Thank you so much for dropping in on me! That is so great of you! Glad to be back. I write sporadically as I am often too tired but it is nice to be back . And yes, the extra sleep seems to help a lot. Oh and the waling, doesn't the walking just make you feel better? I am glad to hear you are walking . Thanks again for the reply!
Breanne,
Thanks for the encouragement!
Lore/Miki!
Long time. I am glad to hear from you. No need to apologize, we are glad to have you back. And yes, I am dealing with depression at the moment but am getting back on track and am quite hopeful for the future! On the anxiety side though I am doing great! As for the hubby, things are far from perfect but they are getting much better. So that makes me happy. Best wishes to you too and I hope to hear from you soon!
Sorry it's been a while since I was on here again, but it's Miki.
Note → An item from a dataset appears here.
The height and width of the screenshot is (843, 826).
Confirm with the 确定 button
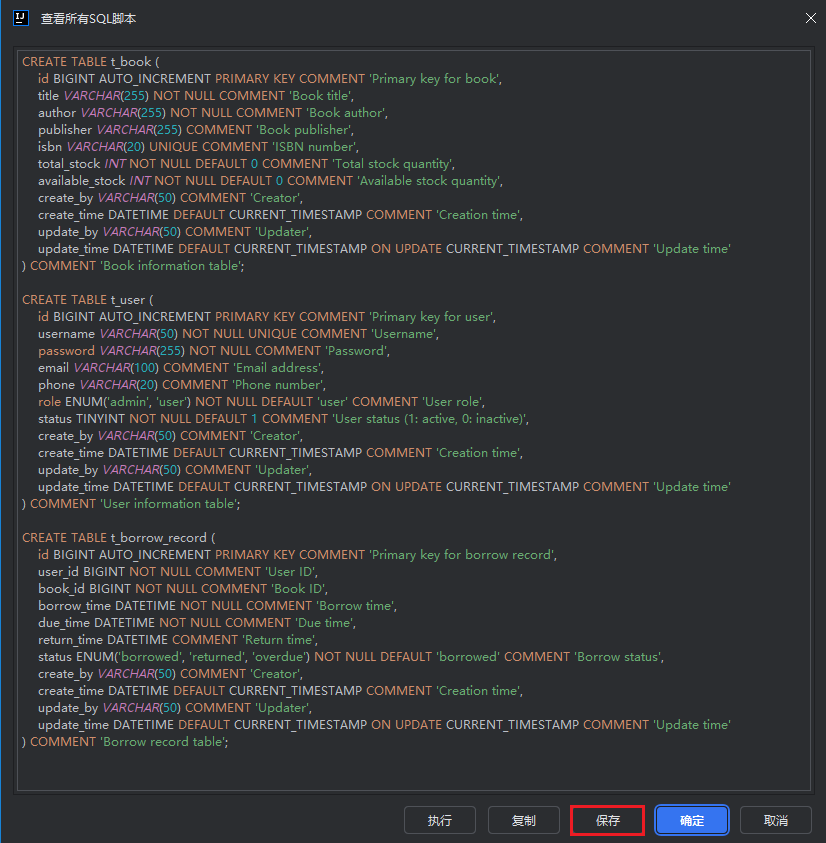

I'm glad to read that you are doing so great and it's really encouraging to hear. It seems like you are getting back on track and I'm glad that things are going well with your hubby too. Best wishes.
Well I haven't been around much. At first, I was dealing with getting things set up with work for my time off. Then I was dealing with writting out all my admissions paper for next year at university. Also, I sleep a lot lately... So that kept me busy.
But the good news is the admissions stuff is done with! yay! I have started walking a bit more again and intend to increase back to my usual hour a day. I intend to sign up to a belly dancing class and to go back to yoga!
My husband says he finds me more cheery overall when I am awake. He says I laugh more and smile more. I agree with him. The rest has been doing me a world of good. So I sleep 12-16 hours a day, I guess I need it atm. But when I am awake, I do feel a bit better most of the time. I have moments when I just feel like myself again which is great. Hadn't had that in a while. So that is it for me on the depression front. As for my anxiety is is well, pretty much under control. So that is good. Woohoo!
Well so that is me. I hope this post finds you all well. This too shall pass!
I am glad to hear your anxiety is easier to deal with. I am glad you are doing better! Woohoo!
Yes, my anxiety is much more under control! I can't remember my last panic attack. And I have been using less and less of my anxiety meds. So woohoo!
Thanks for all the confidence you have in me. You are right, I am a survivor and I can and will do this. As for the time off from work I think it will do me a world of good. I think it is already helping. And yeah, this too shall pass!
I hope we get a chance to catch up later too! Keep me posted!